### AIM OF THE TASK
Please rewrite the lines below as a numbered list, leaving out any blank lines.

### GIVEN ENTRIES
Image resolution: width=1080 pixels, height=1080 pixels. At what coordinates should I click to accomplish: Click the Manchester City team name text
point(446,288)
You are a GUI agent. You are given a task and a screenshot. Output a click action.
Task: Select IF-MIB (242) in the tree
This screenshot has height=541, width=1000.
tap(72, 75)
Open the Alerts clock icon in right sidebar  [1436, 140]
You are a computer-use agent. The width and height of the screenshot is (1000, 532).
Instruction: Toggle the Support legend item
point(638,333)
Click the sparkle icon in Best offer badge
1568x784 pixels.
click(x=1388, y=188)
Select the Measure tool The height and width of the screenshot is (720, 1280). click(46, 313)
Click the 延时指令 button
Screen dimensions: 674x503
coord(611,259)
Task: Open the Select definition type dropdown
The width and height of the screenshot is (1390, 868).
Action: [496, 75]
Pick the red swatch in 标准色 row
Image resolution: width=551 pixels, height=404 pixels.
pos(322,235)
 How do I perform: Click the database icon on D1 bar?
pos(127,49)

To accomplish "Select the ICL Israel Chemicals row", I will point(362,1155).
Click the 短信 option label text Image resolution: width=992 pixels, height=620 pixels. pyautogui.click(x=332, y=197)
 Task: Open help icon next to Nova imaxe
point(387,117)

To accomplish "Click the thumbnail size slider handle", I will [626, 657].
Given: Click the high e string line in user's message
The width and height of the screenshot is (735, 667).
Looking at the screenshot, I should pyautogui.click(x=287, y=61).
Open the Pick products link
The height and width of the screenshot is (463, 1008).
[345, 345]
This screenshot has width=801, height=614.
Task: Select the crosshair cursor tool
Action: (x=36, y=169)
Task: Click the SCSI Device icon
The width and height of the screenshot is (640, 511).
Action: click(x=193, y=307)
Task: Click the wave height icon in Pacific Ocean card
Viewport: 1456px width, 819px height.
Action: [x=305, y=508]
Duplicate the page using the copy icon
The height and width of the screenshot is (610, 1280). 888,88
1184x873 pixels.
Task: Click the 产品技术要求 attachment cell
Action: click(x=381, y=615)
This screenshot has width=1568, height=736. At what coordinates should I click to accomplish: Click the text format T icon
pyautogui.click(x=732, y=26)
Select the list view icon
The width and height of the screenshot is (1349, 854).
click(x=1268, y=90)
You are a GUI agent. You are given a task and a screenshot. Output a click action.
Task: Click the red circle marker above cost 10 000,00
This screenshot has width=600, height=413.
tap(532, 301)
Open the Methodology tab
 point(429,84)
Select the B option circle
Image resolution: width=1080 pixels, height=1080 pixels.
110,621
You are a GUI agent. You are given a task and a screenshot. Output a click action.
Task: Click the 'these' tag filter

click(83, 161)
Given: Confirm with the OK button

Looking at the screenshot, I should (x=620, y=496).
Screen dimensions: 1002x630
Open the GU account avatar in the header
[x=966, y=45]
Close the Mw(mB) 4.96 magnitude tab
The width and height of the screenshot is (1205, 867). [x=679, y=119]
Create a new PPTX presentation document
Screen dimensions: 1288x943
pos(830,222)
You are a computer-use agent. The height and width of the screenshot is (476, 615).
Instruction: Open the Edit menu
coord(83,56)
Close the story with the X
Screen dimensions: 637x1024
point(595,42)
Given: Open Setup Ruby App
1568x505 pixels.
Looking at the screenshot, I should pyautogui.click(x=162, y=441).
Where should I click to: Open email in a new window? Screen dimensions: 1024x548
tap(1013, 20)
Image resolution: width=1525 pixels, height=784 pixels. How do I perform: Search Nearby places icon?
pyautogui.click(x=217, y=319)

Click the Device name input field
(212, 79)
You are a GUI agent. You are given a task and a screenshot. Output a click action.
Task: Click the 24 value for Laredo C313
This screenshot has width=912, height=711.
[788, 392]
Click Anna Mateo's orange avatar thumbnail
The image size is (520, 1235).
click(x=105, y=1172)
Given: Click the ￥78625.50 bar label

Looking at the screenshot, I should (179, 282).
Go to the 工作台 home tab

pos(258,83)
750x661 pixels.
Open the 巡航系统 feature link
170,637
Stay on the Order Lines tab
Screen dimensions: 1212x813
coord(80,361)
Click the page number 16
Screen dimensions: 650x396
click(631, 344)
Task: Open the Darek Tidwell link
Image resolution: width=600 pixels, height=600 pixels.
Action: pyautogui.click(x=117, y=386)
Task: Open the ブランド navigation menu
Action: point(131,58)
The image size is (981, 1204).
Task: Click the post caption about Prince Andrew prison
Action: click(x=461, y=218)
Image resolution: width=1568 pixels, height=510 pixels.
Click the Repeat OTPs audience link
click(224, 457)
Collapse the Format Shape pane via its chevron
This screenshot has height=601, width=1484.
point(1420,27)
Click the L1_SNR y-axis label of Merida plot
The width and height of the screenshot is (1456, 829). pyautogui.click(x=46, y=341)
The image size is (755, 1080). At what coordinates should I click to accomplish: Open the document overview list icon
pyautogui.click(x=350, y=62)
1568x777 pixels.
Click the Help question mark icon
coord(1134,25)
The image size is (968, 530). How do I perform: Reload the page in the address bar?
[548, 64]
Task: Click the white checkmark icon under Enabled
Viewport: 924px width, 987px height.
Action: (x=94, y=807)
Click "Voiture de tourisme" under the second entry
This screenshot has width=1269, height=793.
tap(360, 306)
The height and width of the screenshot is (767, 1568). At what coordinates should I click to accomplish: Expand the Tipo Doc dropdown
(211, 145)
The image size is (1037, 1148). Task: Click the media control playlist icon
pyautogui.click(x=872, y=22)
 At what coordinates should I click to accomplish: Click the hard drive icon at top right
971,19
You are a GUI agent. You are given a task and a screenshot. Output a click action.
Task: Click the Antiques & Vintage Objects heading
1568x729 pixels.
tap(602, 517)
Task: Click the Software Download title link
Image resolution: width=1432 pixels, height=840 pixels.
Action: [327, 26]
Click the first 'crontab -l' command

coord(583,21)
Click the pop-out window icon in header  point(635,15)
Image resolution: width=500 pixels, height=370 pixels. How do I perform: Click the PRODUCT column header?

### FINISHED ANSWER
1. Image resolution: width=1080 pixels, height=1080 pixels. At what coordinates should I click to accomplish: Click the Manchester City team name text
2. point(446,288)
3. You are a GUI agent. You are given a task and a screenshot. Output a click action.
4. Task: Select IF-MIB (242) in the tree
5. This screenshot has height=541, width=1000.
6. tap(72, 75)
7. Open the Alerts clock icon in right sidebar  [1436, 140]
8. You are a computer-use agent. The width and height of the screenshot is (1000, 532).
9. Instruction: Toggle the Support legend item
10. point(638,333)
11. Click the sparkle icon in Best offer badge
12. 1568x784 pixels.
13. click(x=1388, y=188)
14. Select the Measure tool The height and width of the screenshot is (720, 1280). click(46, 313)
15. Click the 延时指令 button
16. Screen dimensions: 674x503
17. coord(611,259)
18. Task: Open the Select definition type dropdown
19. The width and height of the screenshot is (1390, 868).
20. Action: [496, 75]
21. Pick the red swatch in 标准色 row
22. Image resolution: width=551 pixels, height=404 pixels.
23. pos(322,235)
24.  How do I perform: Click the database icon on D1 bar?
25. pos(127,49)
26. To accomplish "Select the ICL Israel Chemicals row", I will point(362,1155).
27. Click the 短信 option label text Image resolution: width=992 pixels, height=620 pixels. pyautogui.click(x=332, y=197)
28.  Task: Open help icon next to Nova imaxe
29. point(387,117)
30. To accomplish "Click the thumbnail size slider handle", I will [626, 657].
31. Given: Click the high e string line in user's message
32. The width and height of the screenshot is (735, 667).
33. Looking at the screenshot, I should pyautogui.click(x=287, y=61).
34. Open the Pick products link
35. The height and width of the screenshot is (463, 1008).
36. [345, 345]
37. This screenshot has width=801, height=614.
38. Task: Select the crosshair cursor tool
39. Action: (x=36, y=169)
40. Task: Click the SCSI Device icon
41. The width and height of the screenshot is (640, 511).
42. Action: click(x=193, y=307)
43. Task: Click the wave height icon in Pacific Ocean card
44. Viewport: 1456px width, 819px height.
45. Action: [x=305, y=508]
46. Duplicate the page using the copy icon
47. The height and width of the screenshot is (610, 1280). 888,88
48. 1184x873 pixels.
49. Task: Click the 产品技术要求 attachment cell
50. Action: click(x=381, y=615)
51. This screenshot has width=1568, height=736. At what coordinates should I click to accomplish: Click the text format T icon
52. pyautogui.click(x=732, y=26)
53. Select the list view icon
54. The width and height of the screenshot is (1349, 854).
55. click(x=1268, y=90)
56. You are a GUI agent. You are given a task and a screenshot. Output a click action.
57. Task: Click the red circle marker above cost 10 000,00
58. This screenshot has width=600, height=413.
59. tap(532, 301)
60. Open the Methodology tab
61.  point(429,84)
62. Select the B option circle
63. Image resolution: width=1080 pixels, height=1080 pixels.
64. 110,621
65. You are a GUI agent. You are given a task and a screenshot. Output a click action.
66. Task: Click the 'these' tag filter
67. click(83, 161)
68. Given: Confirm with the OK button
69. Looking at the screenshot, I should (x=620, y=496).
70. Screen dimensions: 1002x630
71. Open the GU account avatar in the header
72. [x=966, y=45]
73. Close the Mw(mB) 4.96 magnitude tab
74. The width and height of the screenshot is (1205, 867). [x=679, y=119]
75. Create a new PPTX presentation document
76. Screen dimensions: 1288x943
77. pos(830,222)
78. You are a computer-use agent. The height and width of the screenshot is (476, 615).
79. Instruction: Open the Edit menu
80. coord(83,56)
81. Close the story with the X
82. Screen dimensions: 637x1024
83. point(595,42)
84. Given: Open Setup Ruby App
85. 1568x505 pixels.
86. Looking at the screenshot, I should pyautogui.click(x=162, y=441).
87. Where should I click to: Open email in a new window? Screen dimensions: 1024x548
88. tap(1013, 20)
89. Image resolution: width=1525 pixels, height=784 pixels. How do I perform: Search Nearby places icon?
90. pyautogui.click(x=217, y=319)
91. Click the Device name input field
92. (212, 79)
93. You are a GUI agent. You are given a task and a screenshot. Output a click action.
94. Task: Click the 24 value for Laredo C313
95. This screenshot has width=912, height=711.
96. [788, 392]
97. Click Anna Mateo's orange avatar thumbnail
98. The image size is (520, 1235).
99. click(x=105, y=1172)
100. Given: Click the ￥78625.50 bar label
101. Looking at the screenshot, I should (179, 282).
102. Go to the 工作台 home tab
103. pos(258,83)
104. 750x661 pixels.
105. Open the 巡航系统 feature link
106. 170,637
107. Stay on the Order Lines tab
108. Screen dimensions: 1212x813
109. coord(80,361)
110. Click the page number 16
111. Screen dimensions: 650x396
112. click(631, 344)
113. Task: Open the Darek Tidwell link
114. Image resolution: width=600 pixels, height=600 pixels.
115. Action: pyautogui.click(x=117, y=386)
116. Task: Open the ブランド navigation menu
117. Action: point(131,58)
118. The image size is (981, 1204).
119. Task: Click the post caption about Prince Andrew prison
120. Action: click(x=461, y=218)
121. Image resolution: width=1568 pixels, height=510 pixels.
122. Click the Repeat OTPs audience link
123. click(224, 457)
124. Collapse the Format Shape pane via its chevron
125. This screenshot has height=601, width=1484.
126. point(1420,27)
127. Click the L1_SNR y-axis label of Merida plot
128. The width and height of the screenshot is (1456, 829). pyautogui.click(x=46, y=341)
129. The image size is (755, 1080). At what coordinates should I click to accomplish: Open the document overview list icon
130. pyautogui.click(x=350, y=62)
131. 1568x777 pixels.
132. Click the Help question mark icon
133. coord(1134,25)
134. The image size is (968, 530). How do I perform: Reload the page in the address bar?
135. [548, 64]
136. Task: Click the white checkmark icon under Enabled
137. Viewport: 924px width, 987px height.
138. Action: (x=94, y=807)
139. Click "Voiture de tourisme" under the second entry
140. This screenshot has width=1269, height=793.
141. tap(360, 306)
142. The height and width of the screenshot is (767, 1568). At what coordinates should I click to accomplish: Expand the Tipo Doc dropdown
143. (211, 145)
144. The image size is (1037, 1148). Task: Click the media control playlist icon
145. pyautogui.click(x=872, y=22)
146.  At what coordinates should I click to accomplish: Click the hard drive icon at top right
147. 971,19
148. You are a GUI agent. You are given a task and a screenshot. Output a click action.
149. Task: Click the Antiques & Vintage Objects heading
150. 1568x729 pixels.
151. tap(602, 517)
152. Task: Click the Software Download title link
153. Image resolution: width=1432 pixels, height=840 pixels.
154. Action: [327, 26]
155. Click the first 'crontab -l' command
156. coord(583,21)
157. Click the pop-out window icon in header  point(635,15)
158. Image resolution: width=500 pixels, height=370 pixels. How do I perform: Click the PRODUCT column header?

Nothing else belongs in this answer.